▶ Brief: Only the lines from the one that contains "Task: Click the UOS logo" to the last line below, both included, should be transcribed. Pictures stay out of the copy.

--- Data for processing ---

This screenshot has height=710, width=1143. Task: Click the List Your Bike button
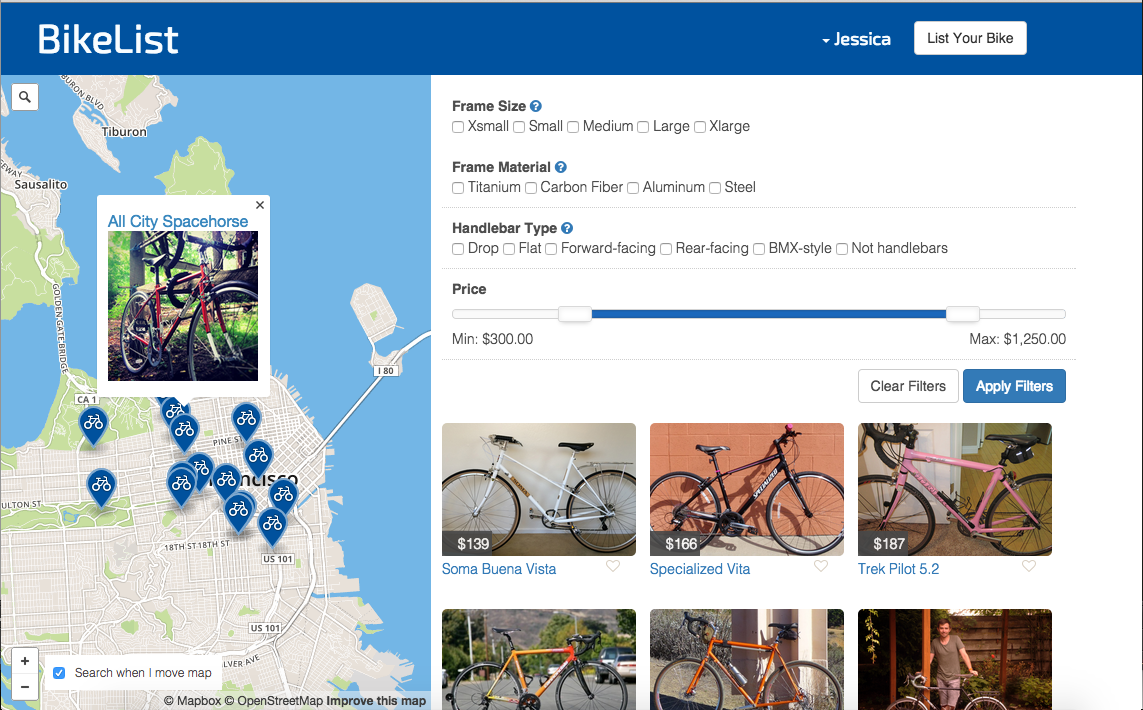(970, 38)
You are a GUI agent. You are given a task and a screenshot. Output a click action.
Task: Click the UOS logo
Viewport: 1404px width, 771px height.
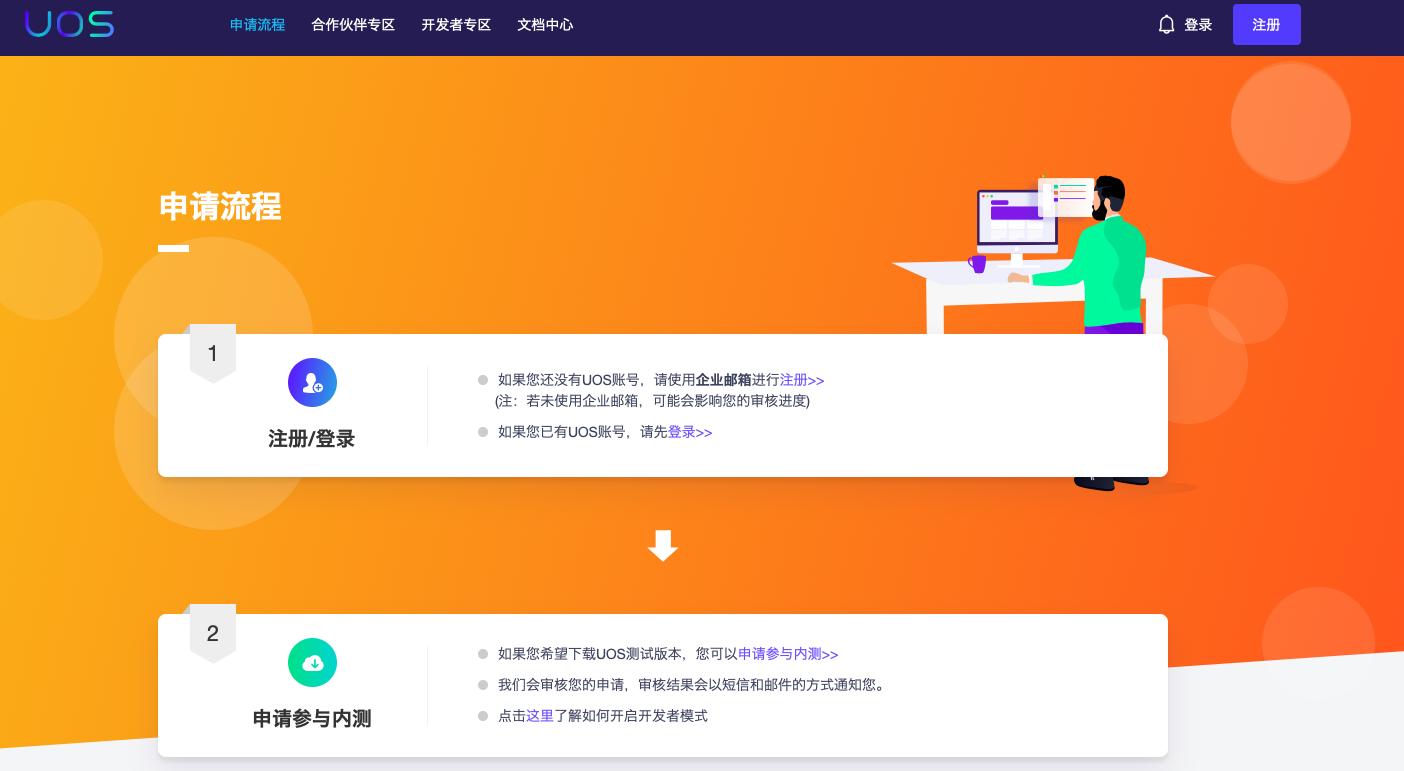pos(69,24)

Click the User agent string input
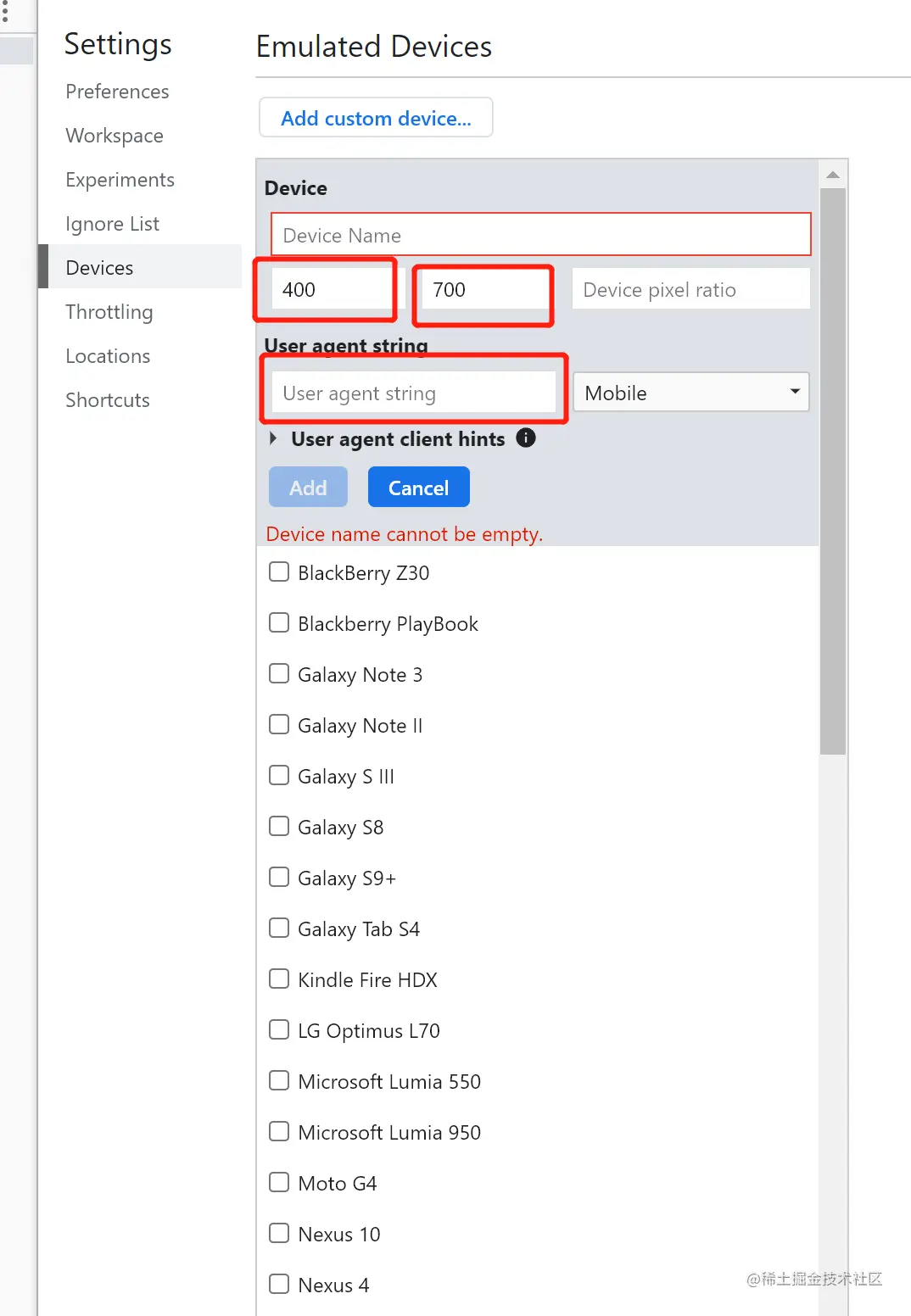point(414,393)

---

▶ Solution for this problem:
Task: Click the UOS logo
Viewport: 1404px width, 771px height.
pos(69,24)

Click the User agent string input
point(414,393)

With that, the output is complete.